Aim of the exercise:
Make an exact copy of each entry, leaving out every picture.

Data excerpts:
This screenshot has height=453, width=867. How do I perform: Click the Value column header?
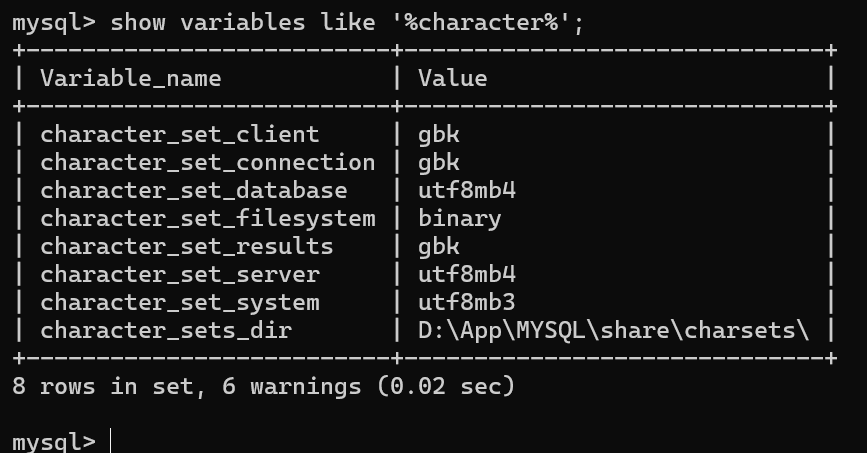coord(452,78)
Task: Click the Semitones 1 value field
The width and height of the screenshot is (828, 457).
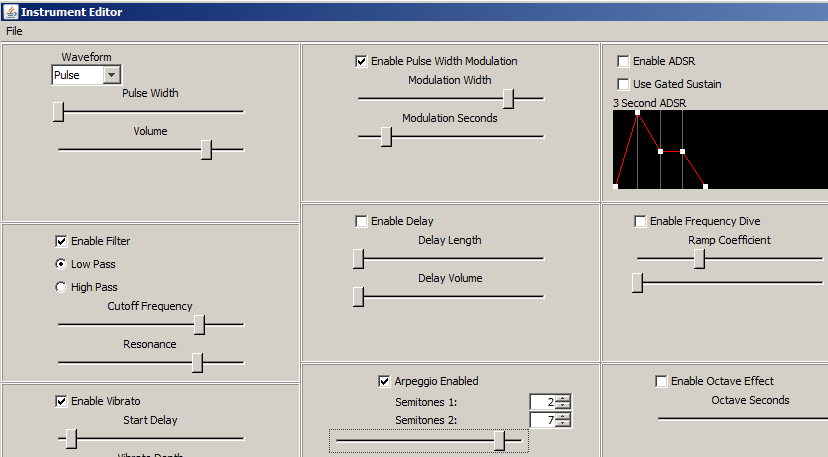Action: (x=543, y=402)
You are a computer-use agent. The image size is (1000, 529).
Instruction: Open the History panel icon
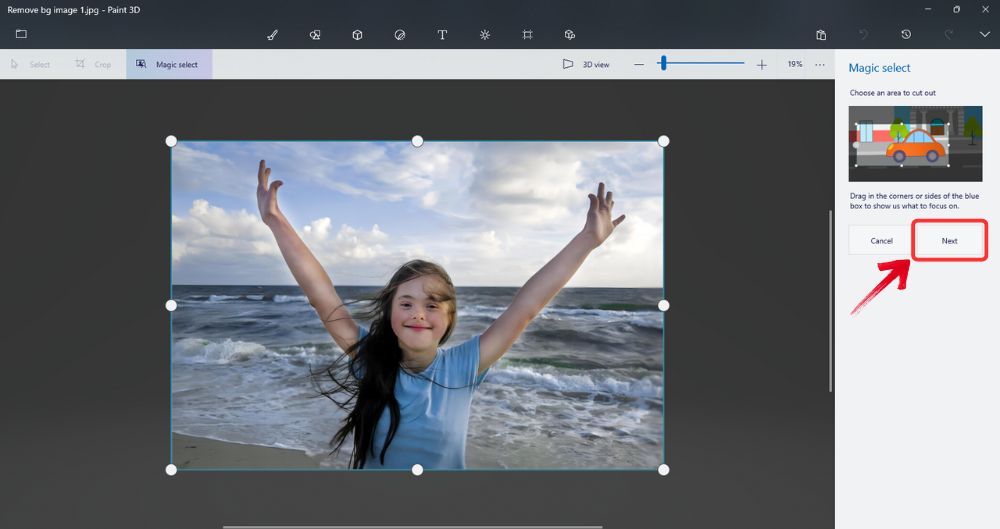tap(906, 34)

Response:
This screenshot has height=453, width=867. How do I perform: Click the Value column header?
coord(452,78)
Task: Click the Semitones 1 value field
The width and height of the screenshot is (828, 457).
Action: (x=543, y=402)
You are a computer-use agent. The image size is (1000, 529).
Instruction: Open the History panel icon
tap(906, 34)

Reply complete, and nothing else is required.